La televisión pública MRTV, controlada por los militares, difundió un comunicado en el que se anuncia la amnistía a 1.508 reos que están cumpliendo penas en varias prisiones.
No obstante, la fuente de la LND aseguró a EFE que ningún miembro de la formación de Suu Kyi fue beneficiado con esta medida.
Las excarcelaciones, programadas para este jueves, se producen dos semanas después de la liberación del expresidente democrático Win Myint -depuesto tras el golpe junto a Suu Kyi, que entonces era la líder de facto pero no podía gobernar oficialmente por impedimento legal-, en el marco de otra amnistía a unos 4.500 presos.

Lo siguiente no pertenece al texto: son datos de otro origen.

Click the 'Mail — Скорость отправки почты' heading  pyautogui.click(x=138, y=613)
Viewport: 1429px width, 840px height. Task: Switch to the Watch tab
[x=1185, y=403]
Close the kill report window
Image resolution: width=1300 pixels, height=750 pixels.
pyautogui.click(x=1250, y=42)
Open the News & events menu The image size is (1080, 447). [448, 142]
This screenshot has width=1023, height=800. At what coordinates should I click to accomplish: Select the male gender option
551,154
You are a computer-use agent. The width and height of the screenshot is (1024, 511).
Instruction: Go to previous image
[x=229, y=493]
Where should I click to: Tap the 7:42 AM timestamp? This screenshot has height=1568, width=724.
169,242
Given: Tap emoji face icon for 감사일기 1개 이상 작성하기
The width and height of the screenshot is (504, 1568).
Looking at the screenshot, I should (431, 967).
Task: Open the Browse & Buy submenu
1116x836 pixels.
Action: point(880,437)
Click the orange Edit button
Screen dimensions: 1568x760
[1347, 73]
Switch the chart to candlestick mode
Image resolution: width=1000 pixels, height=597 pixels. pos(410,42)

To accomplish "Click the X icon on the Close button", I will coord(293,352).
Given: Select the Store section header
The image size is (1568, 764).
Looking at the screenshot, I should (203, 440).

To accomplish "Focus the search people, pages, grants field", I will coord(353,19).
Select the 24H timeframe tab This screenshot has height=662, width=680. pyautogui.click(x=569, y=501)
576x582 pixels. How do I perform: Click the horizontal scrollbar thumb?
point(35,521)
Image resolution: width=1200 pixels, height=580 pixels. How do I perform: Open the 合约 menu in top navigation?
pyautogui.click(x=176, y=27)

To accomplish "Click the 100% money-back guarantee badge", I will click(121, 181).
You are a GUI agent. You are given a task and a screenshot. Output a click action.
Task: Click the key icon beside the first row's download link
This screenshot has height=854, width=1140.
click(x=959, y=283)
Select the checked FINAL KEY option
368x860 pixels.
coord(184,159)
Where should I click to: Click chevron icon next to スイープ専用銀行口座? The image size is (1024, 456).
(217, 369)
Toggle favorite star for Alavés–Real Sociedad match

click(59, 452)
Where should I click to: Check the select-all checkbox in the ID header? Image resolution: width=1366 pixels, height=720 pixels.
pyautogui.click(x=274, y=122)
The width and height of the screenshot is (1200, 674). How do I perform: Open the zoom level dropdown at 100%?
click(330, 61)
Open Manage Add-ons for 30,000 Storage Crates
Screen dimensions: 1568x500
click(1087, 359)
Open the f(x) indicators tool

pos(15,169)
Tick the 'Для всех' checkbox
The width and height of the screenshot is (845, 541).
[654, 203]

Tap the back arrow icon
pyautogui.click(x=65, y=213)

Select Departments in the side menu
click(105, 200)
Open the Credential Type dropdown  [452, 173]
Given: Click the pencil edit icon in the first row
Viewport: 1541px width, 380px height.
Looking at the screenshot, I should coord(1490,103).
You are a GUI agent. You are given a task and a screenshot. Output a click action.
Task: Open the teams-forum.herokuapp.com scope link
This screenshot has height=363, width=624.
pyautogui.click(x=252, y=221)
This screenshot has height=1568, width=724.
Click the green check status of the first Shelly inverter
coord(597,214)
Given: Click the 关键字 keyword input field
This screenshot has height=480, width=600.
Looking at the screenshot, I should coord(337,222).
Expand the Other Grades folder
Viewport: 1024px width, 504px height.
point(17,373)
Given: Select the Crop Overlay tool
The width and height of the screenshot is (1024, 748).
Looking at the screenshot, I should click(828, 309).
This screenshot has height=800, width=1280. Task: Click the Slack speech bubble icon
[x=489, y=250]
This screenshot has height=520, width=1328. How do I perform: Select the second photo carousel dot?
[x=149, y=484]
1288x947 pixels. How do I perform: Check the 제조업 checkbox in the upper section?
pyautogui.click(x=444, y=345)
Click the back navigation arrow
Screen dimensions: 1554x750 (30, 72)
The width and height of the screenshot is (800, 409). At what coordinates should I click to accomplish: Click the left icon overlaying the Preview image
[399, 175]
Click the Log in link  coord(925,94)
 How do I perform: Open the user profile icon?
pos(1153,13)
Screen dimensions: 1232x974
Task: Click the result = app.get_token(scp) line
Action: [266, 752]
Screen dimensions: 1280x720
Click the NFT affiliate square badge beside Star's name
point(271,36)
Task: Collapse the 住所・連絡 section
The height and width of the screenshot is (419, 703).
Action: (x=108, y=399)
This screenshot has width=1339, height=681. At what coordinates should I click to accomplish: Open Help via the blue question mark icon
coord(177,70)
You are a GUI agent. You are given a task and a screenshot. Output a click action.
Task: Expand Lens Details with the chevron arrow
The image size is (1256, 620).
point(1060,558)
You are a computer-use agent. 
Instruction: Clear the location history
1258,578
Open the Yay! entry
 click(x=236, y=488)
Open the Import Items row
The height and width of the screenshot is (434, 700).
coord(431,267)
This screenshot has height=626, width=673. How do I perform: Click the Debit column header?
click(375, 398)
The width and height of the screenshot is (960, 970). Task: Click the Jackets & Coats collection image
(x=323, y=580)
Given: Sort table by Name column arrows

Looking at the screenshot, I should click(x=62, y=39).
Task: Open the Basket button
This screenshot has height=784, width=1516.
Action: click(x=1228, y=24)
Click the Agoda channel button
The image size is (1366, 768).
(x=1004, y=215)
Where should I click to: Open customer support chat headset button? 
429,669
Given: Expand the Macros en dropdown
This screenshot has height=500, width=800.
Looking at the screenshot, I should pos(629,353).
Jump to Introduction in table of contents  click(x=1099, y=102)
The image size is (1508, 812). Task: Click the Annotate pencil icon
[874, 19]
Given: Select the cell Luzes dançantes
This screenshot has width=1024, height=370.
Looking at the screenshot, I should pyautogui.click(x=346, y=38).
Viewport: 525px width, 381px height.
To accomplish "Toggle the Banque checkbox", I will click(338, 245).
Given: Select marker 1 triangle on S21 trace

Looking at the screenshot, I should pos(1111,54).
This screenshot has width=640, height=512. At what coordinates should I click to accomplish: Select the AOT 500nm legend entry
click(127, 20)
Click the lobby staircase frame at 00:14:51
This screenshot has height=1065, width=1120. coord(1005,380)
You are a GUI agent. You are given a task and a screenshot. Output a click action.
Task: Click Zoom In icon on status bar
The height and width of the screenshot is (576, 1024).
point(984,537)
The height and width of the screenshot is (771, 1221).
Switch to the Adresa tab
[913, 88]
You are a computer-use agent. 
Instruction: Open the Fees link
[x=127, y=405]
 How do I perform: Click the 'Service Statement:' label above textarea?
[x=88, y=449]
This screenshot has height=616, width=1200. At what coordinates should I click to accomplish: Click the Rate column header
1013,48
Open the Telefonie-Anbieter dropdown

El ministro de Exteriores de Tailandia, Sihasak Phuangketkeow, aseguró entonces que el nuevo Gobierno militar estaba considerando "medidas positivas" para la premio nobel de la paz Suu Kyi, después de reunirse con el general golpista Min Aung Hlaing, nombrado este mes presidente tras unas elecciones sin oposición real y señaladas de fraudulentas por Naciones Unidas.
Según medios locales afines al Ejército, a los condenados a menos de 40 años de cárcel se les reducirá en una sexta parte la pena. Suu Kyi sería elegible en este último caso, si bien su entorno no ha podido confirmar hasta ahora que así sea.
Por su parte, Kim Aris, hijo de la premio nobel, reiteró el lunes que hasta ese momento no manejaba ninguna información sobre el lugar en el que tienen recluida a su madre, de 80 años de edad, ni sobre su estado de salud.
Además, la Asociación de Naciones del Sudeste Asiático (ASEAN) pidió el viernes a las autoridades de Birmania la liberación de Suu Kyi, en medio de esfuerzos de Bangkok para ayudar al gobierno de Ming Aung Hlaing a normalizar sus relaciones con el bloque, que bloqueó a los birmanos de las cumbres de alto nivel tras el golpe.
La asonada frustró la transición democrática birmana, con Suu Kyi al frente, y exacerbó la guerra de guerrillas que el país arrastra desde hace décadas, sumiendo a Birmania en una espiral de crisis y aislamiento internacional.
Según datos de este jueves de la Asociación para la Asistencia de Prisioneros Políticos de Birmania (AAPP), 22.047 personas continúan detenidas y cerca de 8.000 han muerto en manos del Ejército y las fuerzas de seguridad desde el golpe.